__Exercise passage__
━━━━

Pelvic organ prolapse
The female pelvic organs are held in place by ligaments, muscles and skin. These structures can weaken and result in a prolapse (‘falls out of place’) of the uterus, urethra, small bowel, rectum (large bowel), bladder and vagina.
The most common types of prolapse seen in women involve the womb (uterine prolapse), or bladder (cystocoele) or bowel (rectocoele). These are all caused by weakness in the pelvic floor muscles and ligaments holding the womb and top of thevagina in place. The prolapsing organ bulges into the vagina, causing a variety of symptoms. After a hysterectomy (operation to remove thewomb), the top of the vagina can bulge downwards. This is called a vaginal vault prolapse.
Prolapse can happen at any age but is more common after the menopause, due to loss of oestrogen. A prolonged labour, vaginal delivery of a very large baby, smoking and being overweight all increase the risk.

━━━━

__Problem description__
Decide whether each statement below agrees with the pelvic organ prolapse text, answering yes or no and quoting the words of the text that decide it. 1. Prolapse happens only after the menopause. 2. Smoking raises the risk of prolapse. 3. A prolapse of the bladder is called a rectocoele.

__Data excerpt__
━━━━

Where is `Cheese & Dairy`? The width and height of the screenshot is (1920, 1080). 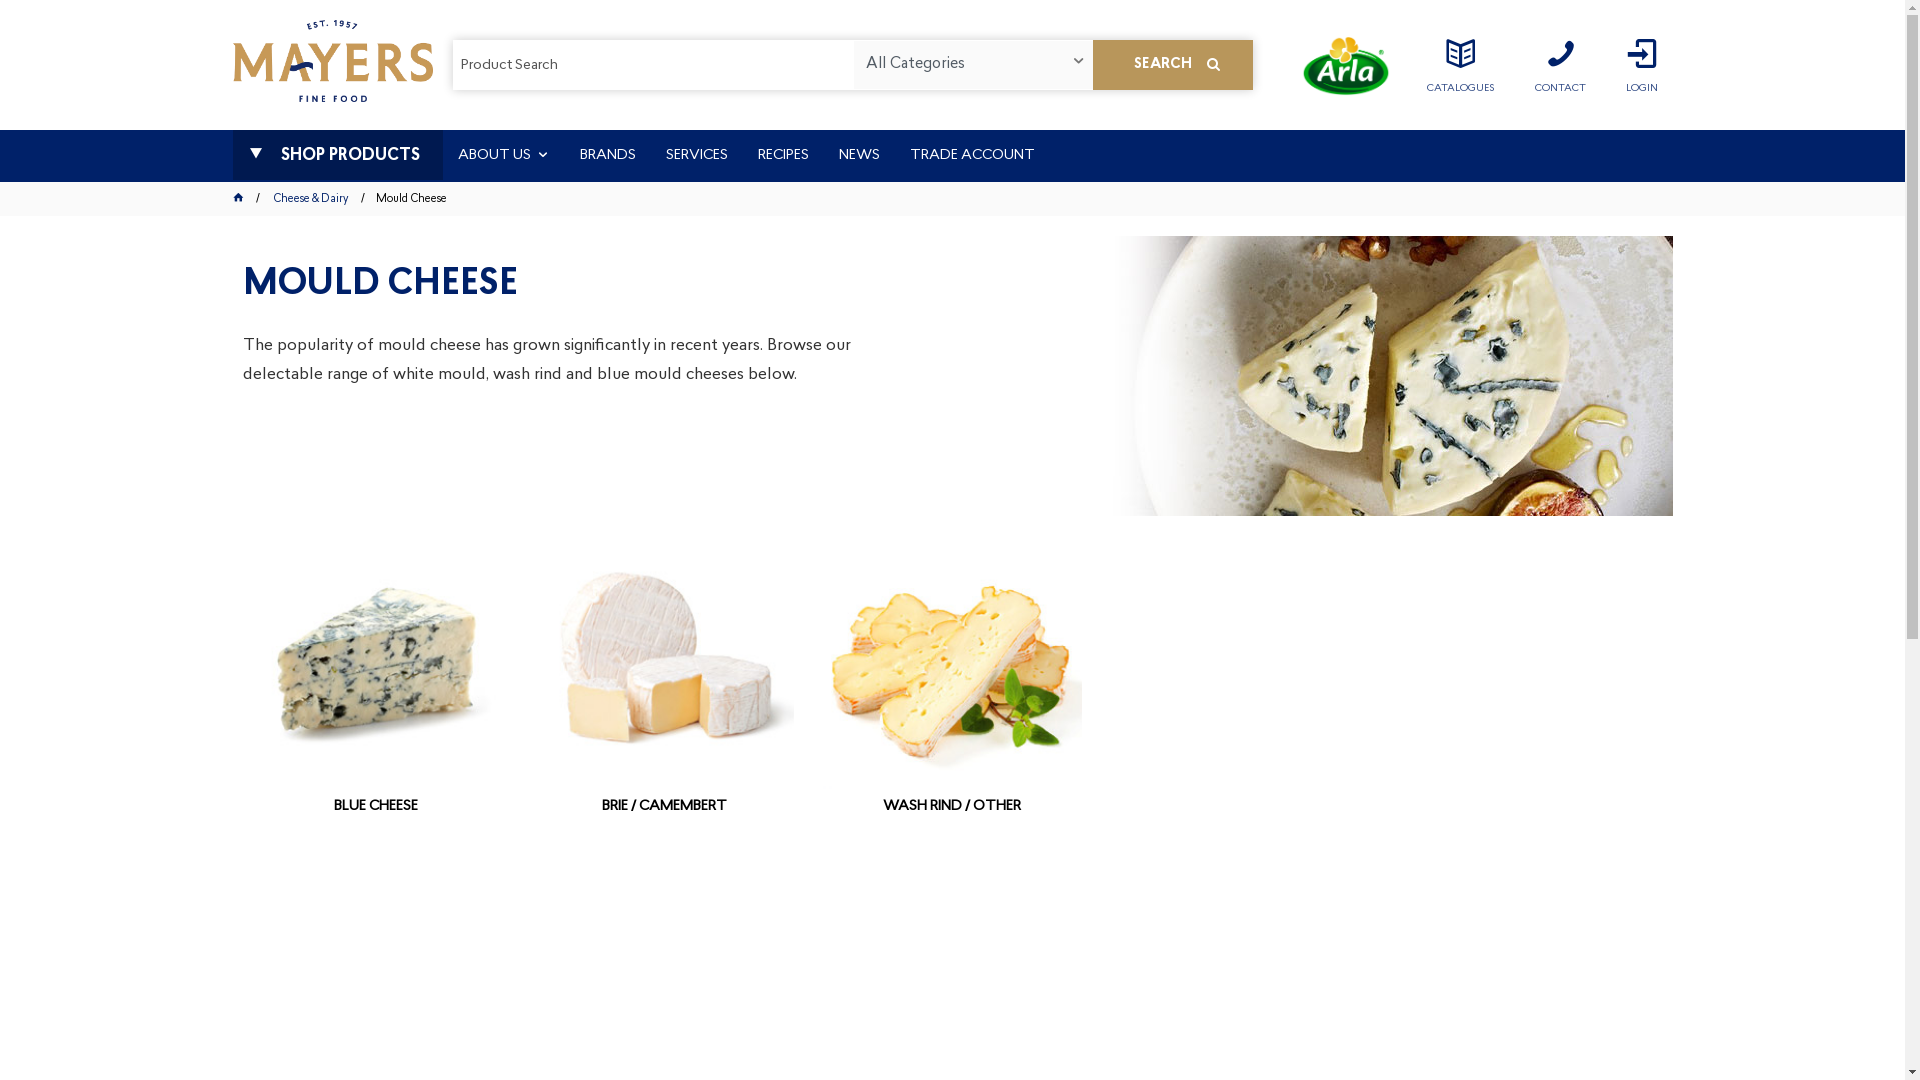
Cheese & Dairy is located at coordinates (311, 200).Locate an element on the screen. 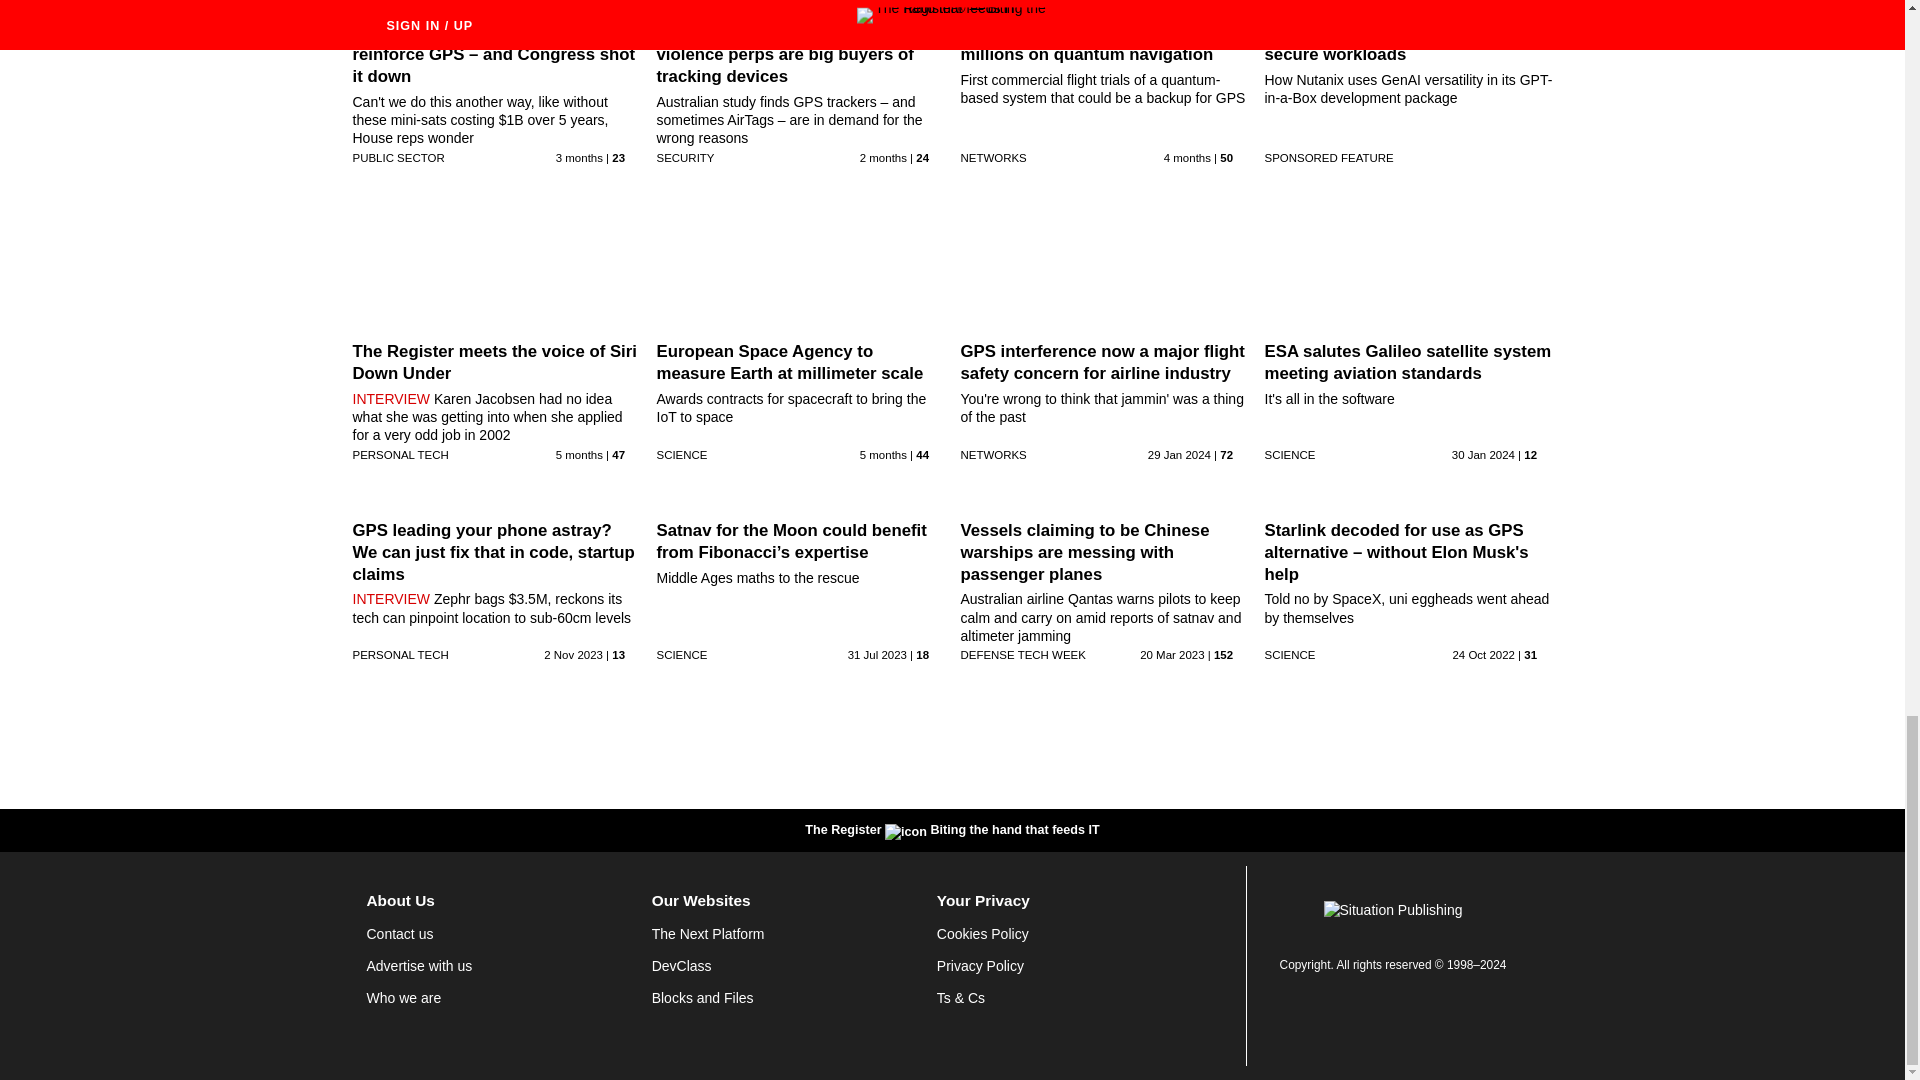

━━━━

__Answer space__
1. No: "Prolapse can happen at any age but is more common after the menopause"
2. Yes: "A prolonged labour, vaginal delivery of a very large baby, smoking and being overweight all increase the risk."
3. No: "bladder (cystocoele) or bowel (rectocoele)"